This was the man of whom Edison had necessarily to make a confidant and adviser, and who supplied other things besides the legal direction and financial alliance, by his knowledge of the world and of affairs. There were many vital things to be done in the exploitation of the system that Edison simply could not and would not do; but in Lowrey's savoir faire, ready wit and humor, chivalry of devotion, graceful eloquence, and admirable equipoise of judgment were all the qualities that the occasion demanded and that met the exigencies.

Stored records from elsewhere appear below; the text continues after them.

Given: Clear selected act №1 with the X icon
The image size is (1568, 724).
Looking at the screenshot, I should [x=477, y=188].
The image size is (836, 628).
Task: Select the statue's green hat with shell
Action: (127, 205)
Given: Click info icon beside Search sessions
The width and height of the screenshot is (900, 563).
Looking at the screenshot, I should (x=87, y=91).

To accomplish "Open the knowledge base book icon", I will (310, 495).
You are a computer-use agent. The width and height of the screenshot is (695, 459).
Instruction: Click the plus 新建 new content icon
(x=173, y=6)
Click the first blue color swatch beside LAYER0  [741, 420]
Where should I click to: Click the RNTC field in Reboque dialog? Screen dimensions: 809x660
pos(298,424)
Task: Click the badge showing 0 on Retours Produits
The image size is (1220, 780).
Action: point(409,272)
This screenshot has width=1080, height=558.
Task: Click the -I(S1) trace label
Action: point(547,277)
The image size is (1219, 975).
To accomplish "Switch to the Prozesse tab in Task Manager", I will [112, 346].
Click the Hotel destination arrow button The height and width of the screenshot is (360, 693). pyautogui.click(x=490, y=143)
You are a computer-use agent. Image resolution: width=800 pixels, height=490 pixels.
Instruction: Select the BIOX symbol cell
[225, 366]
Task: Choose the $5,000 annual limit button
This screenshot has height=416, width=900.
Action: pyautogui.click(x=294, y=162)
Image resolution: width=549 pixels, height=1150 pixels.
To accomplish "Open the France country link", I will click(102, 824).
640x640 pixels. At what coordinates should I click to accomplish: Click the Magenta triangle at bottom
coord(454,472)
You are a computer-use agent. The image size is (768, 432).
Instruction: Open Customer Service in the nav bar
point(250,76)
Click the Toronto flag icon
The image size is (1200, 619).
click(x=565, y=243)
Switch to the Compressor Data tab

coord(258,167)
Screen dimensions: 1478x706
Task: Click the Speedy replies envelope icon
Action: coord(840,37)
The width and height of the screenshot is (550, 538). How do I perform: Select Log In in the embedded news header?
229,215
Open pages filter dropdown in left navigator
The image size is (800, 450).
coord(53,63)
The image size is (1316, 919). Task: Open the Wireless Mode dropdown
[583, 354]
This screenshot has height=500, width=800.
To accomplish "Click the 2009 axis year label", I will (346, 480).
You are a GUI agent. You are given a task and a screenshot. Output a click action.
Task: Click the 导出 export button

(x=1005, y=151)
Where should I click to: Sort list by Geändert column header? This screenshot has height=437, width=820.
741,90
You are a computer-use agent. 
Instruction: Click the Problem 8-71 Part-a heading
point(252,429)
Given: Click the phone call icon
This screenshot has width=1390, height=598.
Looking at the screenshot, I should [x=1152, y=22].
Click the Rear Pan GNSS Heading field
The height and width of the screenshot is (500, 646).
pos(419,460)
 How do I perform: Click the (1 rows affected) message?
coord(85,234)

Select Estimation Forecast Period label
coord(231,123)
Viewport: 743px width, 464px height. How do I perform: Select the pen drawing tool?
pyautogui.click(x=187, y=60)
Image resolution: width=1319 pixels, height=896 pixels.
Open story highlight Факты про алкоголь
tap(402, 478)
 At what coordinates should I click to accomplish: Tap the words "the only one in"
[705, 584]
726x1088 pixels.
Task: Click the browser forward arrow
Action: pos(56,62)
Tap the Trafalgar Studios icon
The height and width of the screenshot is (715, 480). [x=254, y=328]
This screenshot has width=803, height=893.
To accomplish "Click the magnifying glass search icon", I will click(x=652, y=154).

We are indebted to Mr. Insull for a graphic sketch of Edison at this period, and of the conditions under which work was done and progress was made: "I do not think I had any understanding with Edison when I first went with him as to my duties. I did whatever he told me, and looked after all kinds of affairs, from buying his clothes to financing his business. I used to open the correspondence and answer it all, sometimes signing Edison's name with my initial, and sometimes signing my own name. If the latter course was pursued, and I was addressing a stranger, I would sign as Edison's private secretary. I held his power of attorney, and signed his checks. It was seldom that Edison signed a letter or check at this time. If he wanted personally to send a communication to anybody, if it was one of his close associates, it would probably be a pencil memorandum signed 'Edison.' I was a shorthand writer, but seldom took down from Edison's dictation, unless it was on some technical subject that I did not understand. I would go over the correspondence with Edison, sometimes making a marginal note in shorthand, and sometimes Edison would make his own notes on letters, and I would be expected to clean up the correspondence with Edison's laconic comments as a guide as to the character of answer to make. It was a very common thing for Edison to write the words 'Yes' or 'No,' and this would be all I had on which to base my answer. Edison marginalized documents extensively. He had a wonderful ability in pointing out the weak points of an agreement or a balance-sheet, all the while protesting he was no lawyer or accountant; and his views were expressed in very few words, but in a characteristic and emphatic manner.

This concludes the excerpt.